▶ _WORK REQUEST_: Nothing outside the range is wanted. Repeat exactly the lines below from the one with "Instruction: Switch to the Processing" through the one with "Task: Click the clock icon in Usage Limits".

══ MATERIAL TO PROCESS

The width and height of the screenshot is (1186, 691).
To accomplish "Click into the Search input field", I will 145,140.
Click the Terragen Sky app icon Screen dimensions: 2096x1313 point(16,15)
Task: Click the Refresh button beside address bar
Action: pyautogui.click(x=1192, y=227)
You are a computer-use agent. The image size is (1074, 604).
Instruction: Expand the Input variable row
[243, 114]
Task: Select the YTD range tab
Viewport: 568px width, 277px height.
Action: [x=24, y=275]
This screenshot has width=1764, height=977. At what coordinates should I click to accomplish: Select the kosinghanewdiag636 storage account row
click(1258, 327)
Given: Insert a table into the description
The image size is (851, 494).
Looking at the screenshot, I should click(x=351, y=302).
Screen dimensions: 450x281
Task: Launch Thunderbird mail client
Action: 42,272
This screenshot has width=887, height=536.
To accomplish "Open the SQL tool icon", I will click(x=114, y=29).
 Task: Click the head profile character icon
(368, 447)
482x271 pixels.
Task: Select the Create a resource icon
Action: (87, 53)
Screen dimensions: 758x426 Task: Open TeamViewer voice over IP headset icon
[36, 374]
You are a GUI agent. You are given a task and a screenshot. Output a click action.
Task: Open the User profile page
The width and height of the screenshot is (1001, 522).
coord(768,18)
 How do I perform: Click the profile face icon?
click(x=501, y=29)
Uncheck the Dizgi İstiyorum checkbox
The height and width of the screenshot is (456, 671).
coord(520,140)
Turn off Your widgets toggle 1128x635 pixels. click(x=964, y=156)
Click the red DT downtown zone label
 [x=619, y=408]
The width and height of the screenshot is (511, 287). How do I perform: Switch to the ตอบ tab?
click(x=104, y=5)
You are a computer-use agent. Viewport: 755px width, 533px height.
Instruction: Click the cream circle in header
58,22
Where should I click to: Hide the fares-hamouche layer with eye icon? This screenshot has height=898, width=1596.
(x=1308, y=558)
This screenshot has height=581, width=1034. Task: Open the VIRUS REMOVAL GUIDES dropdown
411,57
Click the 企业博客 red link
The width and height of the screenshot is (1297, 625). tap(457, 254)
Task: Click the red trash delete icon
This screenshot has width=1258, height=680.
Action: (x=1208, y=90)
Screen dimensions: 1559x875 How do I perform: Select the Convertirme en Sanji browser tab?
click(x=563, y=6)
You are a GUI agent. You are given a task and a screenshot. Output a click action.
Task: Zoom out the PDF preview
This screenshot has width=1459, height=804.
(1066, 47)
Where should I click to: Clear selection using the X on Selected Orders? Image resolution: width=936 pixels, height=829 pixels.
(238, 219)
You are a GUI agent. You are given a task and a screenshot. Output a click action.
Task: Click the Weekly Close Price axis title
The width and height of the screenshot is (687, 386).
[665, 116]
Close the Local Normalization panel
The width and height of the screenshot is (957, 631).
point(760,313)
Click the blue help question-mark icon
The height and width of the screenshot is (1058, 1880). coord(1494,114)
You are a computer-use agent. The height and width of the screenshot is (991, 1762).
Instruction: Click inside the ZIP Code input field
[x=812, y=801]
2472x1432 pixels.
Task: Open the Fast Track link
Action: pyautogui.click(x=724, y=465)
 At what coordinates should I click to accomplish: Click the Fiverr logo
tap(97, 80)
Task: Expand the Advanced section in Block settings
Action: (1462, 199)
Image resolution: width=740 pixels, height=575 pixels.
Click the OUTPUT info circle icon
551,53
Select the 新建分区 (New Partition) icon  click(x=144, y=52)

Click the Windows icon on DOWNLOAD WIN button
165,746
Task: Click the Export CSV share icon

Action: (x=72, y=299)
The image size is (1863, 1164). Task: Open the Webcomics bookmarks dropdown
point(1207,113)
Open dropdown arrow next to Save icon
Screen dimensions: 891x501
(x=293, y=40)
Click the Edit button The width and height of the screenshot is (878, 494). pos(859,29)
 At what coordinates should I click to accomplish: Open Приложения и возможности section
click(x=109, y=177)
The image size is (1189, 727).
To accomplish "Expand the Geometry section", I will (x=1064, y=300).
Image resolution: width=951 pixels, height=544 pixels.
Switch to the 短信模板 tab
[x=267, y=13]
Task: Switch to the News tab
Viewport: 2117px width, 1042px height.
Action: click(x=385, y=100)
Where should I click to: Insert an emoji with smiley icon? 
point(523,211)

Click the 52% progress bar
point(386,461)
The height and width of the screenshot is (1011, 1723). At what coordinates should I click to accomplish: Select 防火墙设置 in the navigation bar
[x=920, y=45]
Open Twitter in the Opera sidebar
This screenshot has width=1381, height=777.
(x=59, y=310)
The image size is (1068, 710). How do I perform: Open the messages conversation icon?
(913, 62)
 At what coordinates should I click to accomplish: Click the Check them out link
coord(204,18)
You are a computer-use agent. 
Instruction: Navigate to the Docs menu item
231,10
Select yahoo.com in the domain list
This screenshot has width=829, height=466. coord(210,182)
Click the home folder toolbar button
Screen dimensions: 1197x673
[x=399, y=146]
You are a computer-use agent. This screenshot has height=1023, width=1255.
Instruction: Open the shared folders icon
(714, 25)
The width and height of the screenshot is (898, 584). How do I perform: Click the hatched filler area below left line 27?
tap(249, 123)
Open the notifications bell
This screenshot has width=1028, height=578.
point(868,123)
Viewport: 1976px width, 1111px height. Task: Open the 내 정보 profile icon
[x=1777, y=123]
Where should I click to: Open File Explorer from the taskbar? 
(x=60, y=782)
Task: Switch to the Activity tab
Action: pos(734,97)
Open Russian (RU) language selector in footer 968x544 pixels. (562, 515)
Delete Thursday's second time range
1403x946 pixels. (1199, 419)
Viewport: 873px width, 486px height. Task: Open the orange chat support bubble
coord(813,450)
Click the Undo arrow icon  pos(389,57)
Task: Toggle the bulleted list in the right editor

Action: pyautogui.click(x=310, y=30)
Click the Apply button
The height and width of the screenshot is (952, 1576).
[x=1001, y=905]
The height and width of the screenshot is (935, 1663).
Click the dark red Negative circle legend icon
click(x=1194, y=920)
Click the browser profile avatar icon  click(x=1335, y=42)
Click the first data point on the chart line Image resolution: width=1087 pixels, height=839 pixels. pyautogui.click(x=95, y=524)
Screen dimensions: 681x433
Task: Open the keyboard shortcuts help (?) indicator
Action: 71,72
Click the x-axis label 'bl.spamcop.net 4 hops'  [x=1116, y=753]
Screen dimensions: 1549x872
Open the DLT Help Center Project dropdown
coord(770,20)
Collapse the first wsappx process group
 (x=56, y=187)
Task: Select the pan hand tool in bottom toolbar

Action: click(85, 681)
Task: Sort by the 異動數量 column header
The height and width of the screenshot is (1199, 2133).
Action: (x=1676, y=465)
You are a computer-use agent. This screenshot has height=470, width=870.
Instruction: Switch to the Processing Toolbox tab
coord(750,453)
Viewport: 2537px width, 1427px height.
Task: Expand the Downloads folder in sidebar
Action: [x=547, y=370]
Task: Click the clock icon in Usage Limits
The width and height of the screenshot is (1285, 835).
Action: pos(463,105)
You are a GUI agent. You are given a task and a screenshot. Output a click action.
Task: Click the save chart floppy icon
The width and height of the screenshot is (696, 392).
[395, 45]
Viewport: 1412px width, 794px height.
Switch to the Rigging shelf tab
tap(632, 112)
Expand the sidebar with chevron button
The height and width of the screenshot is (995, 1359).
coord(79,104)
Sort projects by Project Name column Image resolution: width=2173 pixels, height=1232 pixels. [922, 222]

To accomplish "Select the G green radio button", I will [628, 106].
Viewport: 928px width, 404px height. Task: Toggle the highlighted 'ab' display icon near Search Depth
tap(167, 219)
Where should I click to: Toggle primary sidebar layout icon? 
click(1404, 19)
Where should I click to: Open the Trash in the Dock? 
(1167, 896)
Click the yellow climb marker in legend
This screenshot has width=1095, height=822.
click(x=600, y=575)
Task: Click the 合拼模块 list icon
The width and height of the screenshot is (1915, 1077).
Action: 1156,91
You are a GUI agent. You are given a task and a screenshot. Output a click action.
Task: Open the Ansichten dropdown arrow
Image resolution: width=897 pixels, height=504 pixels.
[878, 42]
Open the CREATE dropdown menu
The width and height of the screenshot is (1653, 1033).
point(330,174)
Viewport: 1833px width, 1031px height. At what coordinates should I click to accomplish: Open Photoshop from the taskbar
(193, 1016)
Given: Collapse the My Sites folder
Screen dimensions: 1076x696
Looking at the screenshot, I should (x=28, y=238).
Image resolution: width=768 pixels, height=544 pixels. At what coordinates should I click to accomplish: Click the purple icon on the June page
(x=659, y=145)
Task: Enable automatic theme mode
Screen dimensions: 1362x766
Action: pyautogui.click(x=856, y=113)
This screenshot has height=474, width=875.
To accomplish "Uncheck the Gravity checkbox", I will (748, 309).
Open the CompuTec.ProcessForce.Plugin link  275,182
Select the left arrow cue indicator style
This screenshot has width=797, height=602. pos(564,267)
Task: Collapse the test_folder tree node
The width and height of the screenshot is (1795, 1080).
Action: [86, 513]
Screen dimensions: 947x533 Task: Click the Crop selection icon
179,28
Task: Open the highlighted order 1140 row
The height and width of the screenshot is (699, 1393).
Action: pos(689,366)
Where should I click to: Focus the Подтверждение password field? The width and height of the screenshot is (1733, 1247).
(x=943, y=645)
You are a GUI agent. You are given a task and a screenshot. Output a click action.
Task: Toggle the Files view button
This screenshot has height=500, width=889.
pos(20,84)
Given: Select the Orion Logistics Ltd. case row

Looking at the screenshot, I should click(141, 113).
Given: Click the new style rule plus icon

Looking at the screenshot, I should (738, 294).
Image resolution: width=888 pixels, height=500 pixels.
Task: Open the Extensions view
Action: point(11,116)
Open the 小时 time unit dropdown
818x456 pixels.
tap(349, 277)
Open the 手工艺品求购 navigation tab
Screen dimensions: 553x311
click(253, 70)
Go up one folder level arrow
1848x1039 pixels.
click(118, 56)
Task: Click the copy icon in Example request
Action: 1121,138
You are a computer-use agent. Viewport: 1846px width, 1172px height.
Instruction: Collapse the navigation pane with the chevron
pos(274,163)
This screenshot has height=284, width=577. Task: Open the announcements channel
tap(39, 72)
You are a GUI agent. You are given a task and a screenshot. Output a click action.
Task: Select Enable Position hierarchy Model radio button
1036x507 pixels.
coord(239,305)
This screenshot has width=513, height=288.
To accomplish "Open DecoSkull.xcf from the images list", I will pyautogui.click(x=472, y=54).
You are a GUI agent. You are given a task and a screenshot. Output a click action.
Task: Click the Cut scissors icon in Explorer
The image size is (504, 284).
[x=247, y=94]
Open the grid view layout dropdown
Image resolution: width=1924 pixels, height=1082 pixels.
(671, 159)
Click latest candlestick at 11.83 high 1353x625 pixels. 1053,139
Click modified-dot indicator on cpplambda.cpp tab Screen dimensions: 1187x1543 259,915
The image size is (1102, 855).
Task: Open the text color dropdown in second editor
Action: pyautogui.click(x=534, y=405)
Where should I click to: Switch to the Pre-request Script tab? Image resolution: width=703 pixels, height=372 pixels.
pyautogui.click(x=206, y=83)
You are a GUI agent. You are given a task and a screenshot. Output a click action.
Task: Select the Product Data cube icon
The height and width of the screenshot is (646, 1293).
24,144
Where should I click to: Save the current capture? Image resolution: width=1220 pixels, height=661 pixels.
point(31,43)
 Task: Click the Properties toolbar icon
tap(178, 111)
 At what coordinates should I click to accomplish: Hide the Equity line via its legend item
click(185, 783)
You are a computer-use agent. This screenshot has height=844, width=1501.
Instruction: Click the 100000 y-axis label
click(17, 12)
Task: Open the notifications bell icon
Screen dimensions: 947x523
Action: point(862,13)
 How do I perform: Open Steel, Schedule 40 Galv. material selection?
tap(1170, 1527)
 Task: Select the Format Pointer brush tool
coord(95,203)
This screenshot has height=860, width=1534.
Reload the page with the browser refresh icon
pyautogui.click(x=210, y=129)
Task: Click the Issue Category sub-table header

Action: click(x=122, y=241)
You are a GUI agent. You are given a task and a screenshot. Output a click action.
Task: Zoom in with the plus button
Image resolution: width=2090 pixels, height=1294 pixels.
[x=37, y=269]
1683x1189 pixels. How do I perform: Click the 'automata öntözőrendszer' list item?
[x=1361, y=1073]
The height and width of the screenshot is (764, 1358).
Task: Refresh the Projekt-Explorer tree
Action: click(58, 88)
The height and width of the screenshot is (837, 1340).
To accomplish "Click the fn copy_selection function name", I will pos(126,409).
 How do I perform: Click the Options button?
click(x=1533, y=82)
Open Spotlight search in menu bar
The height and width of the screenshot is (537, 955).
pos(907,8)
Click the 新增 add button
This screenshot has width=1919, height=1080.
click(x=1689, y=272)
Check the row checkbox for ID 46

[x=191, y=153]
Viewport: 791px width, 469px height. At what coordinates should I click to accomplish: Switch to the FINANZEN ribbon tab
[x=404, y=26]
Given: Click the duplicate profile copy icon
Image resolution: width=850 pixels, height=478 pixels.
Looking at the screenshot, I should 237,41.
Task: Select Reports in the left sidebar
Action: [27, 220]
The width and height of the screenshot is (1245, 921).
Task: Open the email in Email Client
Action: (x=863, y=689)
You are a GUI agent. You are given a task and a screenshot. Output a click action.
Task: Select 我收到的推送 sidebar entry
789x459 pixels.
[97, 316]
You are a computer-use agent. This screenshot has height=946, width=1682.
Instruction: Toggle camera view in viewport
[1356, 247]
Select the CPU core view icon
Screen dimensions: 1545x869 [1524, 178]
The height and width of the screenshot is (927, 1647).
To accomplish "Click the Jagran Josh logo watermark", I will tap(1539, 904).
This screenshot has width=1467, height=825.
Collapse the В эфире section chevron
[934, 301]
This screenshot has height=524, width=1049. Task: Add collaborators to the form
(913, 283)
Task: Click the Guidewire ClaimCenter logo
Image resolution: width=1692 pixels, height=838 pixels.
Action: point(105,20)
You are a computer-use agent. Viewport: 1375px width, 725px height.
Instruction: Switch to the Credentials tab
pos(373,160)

════

▶ _TASK ANSWER_:
Instruction: Switch to the Processing Toolbox tab
coord(750,453)
Viewport: 2537px width, 1427px height.
Task: Expand the Downloads folder in sidebar
Action: [x=547, y=370]
Task: Click the clock icon in Usage Limits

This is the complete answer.